▶ **YOUR TASK**
Reproduce the records below exactly, but only between the lines holding "Screen dimensions: 1515x784" and "Click the menu", inclusive.

▶ **WORKING DATA**
....
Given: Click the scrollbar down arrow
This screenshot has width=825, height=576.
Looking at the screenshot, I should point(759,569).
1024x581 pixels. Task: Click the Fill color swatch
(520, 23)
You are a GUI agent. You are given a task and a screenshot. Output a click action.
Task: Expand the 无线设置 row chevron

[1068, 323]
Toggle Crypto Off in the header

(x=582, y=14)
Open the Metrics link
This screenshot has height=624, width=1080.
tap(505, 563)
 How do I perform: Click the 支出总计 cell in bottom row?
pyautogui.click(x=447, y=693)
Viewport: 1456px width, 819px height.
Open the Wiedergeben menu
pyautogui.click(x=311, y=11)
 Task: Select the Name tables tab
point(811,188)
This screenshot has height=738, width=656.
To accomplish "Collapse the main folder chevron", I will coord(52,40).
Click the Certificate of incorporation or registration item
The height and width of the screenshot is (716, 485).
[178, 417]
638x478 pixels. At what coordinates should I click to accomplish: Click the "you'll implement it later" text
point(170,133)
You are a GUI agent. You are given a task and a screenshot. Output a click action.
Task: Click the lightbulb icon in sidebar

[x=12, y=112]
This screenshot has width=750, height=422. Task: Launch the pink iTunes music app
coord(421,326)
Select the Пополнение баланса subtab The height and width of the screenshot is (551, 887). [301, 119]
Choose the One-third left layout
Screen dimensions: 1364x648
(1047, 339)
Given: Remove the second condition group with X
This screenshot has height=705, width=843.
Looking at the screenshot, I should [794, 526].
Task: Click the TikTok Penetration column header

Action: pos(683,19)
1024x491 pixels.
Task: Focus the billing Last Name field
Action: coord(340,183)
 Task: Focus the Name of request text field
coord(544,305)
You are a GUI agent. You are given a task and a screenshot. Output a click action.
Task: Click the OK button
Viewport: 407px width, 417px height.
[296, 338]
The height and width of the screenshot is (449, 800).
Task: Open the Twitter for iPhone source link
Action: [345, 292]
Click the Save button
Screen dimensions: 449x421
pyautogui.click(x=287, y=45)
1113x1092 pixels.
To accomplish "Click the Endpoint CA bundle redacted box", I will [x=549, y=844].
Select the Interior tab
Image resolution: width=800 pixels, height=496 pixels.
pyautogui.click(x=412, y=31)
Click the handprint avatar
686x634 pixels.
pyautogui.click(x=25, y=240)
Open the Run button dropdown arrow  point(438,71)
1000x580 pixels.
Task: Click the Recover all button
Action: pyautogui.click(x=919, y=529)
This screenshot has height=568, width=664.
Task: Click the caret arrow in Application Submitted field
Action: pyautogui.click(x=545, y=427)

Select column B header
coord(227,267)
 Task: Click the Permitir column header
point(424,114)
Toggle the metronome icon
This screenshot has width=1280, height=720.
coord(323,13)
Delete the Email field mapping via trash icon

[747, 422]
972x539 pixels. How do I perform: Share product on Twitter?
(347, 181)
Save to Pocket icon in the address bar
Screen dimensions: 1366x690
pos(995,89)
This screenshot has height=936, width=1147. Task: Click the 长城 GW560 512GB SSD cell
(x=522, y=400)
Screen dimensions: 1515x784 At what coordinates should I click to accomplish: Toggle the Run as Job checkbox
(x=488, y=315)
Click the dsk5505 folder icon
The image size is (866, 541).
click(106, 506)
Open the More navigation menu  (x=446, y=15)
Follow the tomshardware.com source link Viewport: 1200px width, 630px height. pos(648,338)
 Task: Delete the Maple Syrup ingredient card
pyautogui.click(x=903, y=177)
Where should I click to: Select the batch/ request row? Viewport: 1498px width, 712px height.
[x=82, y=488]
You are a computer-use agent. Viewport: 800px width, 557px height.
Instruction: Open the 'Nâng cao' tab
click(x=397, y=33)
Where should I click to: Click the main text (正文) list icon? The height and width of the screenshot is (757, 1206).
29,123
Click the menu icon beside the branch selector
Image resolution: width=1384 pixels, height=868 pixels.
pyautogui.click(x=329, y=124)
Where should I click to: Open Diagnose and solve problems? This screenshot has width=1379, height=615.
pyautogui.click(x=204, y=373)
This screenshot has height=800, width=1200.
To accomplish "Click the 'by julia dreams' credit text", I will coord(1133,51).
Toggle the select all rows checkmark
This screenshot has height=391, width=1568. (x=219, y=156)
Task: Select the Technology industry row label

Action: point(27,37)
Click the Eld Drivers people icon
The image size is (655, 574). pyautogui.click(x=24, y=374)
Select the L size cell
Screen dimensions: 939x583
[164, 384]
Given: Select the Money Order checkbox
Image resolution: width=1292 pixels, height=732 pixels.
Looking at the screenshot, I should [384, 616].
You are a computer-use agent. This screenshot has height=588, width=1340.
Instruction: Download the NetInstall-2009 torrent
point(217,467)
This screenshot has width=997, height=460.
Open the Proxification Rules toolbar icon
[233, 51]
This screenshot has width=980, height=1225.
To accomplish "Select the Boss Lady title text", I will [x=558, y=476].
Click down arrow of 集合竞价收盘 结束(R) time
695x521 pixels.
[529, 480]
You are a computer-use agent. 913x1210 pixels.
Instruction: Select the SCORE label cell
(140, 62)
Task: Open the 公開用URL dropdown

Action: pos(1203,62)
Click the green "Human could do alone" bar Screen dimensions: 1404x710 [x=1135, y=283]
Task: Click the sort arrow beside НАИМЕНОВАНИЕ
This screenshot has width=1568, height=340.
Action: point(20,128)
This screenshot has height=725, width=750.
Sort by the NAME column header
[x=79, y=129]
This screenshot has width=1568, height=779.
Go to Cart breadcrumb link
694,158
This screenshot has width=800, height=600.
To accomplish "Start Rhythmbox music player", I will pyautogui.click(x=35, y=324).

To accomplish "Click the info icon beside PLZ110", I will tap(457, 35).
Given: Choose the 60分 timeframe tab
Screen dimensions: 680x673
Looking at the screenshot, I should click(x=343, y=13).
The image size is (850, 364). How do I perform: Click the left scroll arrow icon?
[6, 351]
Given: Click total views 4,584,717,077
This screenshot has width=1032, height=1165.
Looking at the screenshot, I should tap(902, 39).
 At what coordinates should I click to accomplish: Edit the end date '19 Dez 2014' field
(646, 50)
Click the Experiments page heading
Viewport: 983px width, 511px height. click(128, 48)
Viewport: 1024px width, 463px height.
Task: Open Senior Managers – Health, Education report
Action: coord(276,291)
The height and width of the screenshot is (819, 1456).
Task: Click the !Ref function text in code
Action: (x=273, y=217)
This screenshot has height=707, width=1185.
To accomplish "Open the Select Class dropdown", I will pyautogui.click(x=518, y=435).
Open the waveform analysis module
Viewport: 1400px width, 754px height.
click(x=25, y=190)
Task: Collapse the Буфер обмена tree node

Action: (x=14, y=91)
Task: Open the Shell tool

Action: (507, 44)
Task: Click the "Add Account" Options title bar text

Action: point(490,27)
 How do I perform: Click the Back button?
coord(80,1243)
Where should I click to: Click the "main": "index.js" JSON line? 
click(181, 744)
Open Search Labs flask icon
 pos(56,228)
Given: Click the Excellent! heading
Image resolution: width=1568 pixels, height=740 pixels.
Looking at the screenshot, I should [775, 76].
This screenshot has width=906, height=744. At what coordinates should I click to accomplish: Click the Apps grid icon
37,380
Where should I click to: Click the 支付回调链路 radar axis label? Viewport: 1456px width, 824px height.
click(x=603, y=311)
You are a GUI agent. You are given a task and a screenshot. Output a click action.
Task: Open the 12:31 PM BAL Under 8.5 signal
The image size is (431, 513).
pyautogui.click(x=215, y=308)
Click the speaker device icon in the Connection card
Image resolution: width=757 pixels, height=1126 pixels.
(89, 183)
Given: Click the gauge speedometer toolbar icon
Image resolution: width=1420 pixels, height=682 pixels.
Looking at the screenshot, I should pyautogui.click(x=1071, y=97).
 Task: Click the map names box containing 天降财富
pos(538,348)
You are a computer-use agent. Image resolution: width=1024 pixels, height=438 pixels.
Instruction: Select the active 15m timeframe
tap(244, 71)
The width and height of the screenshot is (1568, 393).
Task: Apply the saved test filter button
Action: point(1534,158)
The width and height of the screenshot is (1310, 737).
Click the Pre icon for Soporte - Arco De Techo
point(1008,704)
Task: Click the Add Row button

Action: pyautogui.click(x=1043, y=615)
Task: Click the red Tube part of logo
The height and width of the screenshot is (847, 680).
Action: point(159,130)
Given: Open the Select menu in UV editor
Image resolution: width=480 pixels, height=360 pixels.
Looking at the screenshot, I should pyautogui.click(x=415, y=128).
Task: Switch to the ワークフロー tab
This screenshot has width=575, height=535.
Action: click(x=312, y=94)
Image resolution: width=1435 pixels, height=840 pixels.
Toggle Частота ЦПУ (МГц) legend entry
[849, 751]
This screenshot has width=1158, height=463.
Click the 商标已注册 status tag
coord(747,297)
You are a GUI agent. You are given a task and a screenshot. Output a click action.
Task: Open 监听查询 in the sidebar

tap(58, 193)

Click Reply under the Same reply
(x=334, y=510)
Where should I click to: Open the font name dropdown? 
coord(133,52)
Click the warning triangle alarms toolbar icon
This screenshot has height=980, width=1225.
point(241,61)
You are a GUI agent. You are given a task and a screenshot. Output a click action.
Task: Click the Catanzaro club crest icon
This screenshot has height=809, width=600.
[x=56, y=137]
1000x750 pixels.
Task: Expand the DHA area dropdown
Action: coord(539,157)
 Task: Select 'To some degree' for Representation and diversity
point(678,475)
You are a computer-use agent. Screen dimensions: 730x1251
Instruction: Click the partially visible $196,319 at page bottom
....
▶ **SOLVED EXERCISE**
Screen dimensions: 1515x784 At what coordinates should I click to accomplish: Toggle the Run as Job checkbox
(x=488, y=315)
Click the dsk5505 folder icon
The image size is (866, 541).
click(106, 506)
Open the More navigation menu  (x=446, y=15)
Follow the tomshardware.com source link Viewport: 1200px width, 630px height. pos(648,338)
 Task: Delete the Maple Syrup ingredient card
pyautogui.click(x=903, y=177)
Where should I click to: Select the batch/ request row? Viewport: 1498px width, 712px height.
[x=82, y=488]
You are a computer-use agent. Viewport: 800px width, 557px height.
Instruction: Open the 'Nâng cao' tab
click(x=397, y=33)
Where should I click to: Click the main text (正文) list icon? The height and width of the screenshot is (757, 1206).
29,123
Click the menu icon beside the branch selector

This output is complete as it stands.